(Items from a data source)

'''

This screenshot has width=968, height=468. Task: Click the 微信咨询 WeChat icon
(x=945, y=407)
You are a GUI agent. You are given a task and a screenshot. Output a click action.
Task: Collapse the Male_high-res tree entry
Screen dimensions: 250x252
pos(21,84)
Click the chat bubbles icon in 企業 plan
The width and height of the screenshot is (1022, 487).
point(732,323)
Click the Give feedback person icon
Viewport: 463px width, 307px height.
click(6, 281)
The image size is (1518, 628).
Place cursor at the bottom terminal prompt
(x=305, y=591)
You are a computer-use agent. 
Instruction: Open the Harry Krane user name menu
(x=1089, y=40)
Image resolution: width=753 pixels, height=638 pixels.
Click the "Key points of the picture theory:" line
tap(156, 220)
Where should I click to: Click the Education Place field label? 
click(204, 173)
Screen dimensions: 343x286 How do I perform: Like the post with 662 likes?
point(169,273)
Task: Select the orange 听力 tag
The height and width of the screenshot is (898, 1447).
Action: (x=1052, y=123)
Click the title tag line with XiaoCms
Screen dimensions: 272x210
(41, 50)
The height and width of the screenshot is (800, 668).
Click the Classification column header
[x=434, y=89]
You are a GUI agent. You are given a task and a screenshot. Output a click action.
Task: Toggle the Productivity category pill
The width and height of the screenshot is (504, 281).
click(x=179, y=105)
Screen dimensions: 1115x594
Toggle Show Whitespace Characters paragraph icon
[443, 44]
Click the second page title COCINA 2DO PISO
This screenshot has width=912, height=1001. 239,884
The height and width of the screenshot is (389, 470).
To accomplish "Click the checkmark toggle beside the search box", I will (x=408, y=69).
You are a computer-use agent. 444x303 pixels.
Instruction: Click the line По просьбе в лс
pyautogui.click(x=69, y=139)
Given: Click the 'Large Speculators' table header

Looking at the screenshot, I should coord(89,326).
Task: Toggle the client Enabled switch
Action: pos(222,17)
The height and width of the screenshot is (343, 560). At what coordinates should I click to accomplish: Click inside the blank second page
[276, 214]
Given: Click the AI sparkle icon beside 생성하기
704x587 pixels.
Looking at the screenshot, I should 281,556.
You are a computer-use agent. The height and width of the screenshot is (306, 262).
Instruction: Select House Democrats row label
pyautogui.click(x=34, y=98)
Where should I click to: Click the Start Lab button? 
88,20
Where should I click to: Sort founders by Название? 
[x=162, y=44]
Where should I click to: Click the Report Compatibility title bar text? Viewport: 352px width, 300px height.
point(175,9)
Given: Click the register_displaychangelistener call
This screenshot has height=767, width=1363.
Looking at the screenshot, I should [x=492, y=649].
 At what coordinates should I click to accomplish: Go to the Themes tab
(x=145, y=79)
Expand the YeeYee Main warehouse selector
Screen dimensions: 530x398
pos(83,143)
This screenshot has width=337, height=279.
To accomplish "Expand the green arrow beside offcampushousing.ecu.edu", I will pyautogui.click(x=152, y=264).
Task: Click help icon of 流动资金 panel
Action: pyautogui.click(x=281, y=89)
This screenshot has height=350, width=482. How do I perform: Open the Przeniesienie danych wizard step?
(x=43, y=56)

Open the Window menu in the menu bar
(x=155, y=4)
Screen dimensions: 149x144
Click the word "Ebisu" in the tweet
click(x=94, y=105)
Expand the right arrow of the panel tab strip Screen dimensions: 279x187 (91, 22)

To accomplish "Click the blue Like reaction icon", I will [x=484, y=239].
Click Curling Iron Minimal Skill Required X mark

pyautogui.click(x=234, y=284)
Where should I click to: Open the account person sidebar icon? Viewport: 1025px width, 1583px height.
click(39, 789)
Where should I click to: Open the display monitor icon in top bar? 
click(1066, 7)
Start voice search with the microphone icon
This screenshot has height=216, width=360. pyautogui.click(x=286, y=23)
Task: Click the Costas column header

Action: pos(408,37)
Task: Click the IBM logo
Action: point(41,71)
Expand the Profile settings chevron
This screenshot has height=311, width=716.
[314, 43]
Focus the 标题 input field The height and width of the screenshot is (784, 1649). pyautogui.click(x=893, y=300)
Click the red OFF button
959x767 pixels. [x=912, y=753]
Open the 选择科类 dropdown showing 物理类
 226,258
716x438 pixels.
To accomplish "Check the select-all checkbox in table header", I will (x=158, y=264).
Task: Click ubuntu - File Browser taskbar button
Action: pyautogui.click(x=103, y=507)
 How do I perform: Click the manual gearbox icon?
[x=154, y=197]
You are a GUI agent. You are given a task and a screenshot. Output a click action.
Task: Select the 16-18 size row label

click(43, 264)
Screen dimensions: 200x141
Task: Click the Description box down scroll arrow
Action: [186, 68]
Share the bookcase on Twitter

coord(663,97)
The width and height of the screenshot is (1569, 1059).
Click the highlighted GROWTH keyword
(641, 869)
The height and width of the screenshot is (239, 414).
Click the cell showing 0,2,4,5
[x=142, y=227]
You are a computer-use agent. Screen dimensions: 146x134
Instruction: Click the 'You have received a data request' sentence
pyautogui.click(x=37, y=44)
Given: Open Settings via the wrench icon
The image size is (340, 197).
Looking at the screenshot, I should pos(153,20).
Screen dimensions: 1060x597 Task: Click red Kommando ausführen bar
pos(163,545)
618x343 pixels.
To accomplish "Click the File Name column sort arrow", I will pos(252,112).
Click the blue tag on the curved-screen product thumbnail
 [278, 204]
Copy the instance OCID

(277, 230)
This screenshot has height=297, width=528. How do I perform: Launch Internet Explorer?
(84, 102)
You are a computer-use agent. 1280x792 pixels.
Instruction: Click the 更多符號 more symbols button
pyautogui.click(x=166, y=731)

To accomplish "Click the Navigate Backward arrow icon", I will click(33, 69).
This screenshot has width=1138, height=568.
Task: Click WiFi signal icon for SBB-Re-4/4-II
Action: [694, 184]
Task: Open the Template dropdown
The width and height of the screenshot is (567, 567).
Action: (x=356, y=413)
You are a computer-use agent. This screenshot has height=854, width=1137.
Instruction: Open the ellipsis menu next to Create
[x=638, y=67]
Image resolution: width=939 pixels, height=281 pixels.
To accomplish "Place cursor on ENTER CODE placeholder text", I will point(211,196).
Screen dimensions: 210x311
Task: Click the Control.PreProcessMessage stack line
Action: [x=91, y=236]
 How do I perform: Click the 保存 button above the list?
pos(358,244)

'''

- **What this task involves**
In the data above, retype exactly and only the lines between the one holding "points of the" and the one holding "Given: Click the register_displaychangelistener", inclusive.

- **Result of this exercise**
Click the "Key points of the picture theory:" line
tap(156, 220)
Where should I click to: Click the Education Place field label? 
click(204, 173)
Screen dimensions: 343x286 How do I perform: Like the post with 662 likes?
point(169,273)
Task: Select the orange 听力 tag
The height and width of the screenshot is (898, 1447).
Action: (x=1052, y=123)
Click the title tag line with XiaoCms
Screen dimensions: 272x210
(41, 50)
The height and width of the screenshot is (800, 668).
Click the Classification column header
[x=434, y=89]
You are a GUI agent. You are given a task and a screenshot. Output a click action.
Task: Toggle the Productivity category pill
The width and height of the screenshot is (504, 281).
click(x=179, y=105)
Screen dimensions: 1115x594
Toggle Show Whitespace Characters paragraph icon
[443, 44]
Click the second page title COCINA 2DO PISO
This screenshot has width=912, height=1001. 239,884
The height and width of the screenshot is (389, 470).
To accomplish "Click the checkmark toggle beside the search box", I will (x=408, y=69).
You are a computer-use agent. 444x303 pixels.
Instruction: Click the line По просьбе в лс
pyautogui.click(x=69, y=139)
Given: Click the 'Large Speculators' table header

Looking at the screenshot, I should coord(89,326).
Task: Toggle the client Enabled switch
Action: pos(222,17)
The height and width of the screenshot is (343, 560). At what coordinates should I click to accomplish: Click inside the blank second page
[276, 214]
Given: Click the AI sparkle icon beside 생성하기
704x587 pixels.
Looking at the screenshot, I should 281,556.
You are a computer-use agent. The height and width of the screenshot is (306, 262).
Instruction: Select House Democrats row label
pyautogui.click(x=34, y=98)
Where should I click to: Click the Start Lab button? 
88,20
Where should I click to: Sort founders by Название? 
[x=162, y=44]
Where should I click to: Click the Report Compatibility title bar text? Viewport: 352px width, 300px height.
point(175,9)
Given: Click the register_displaychangelistener call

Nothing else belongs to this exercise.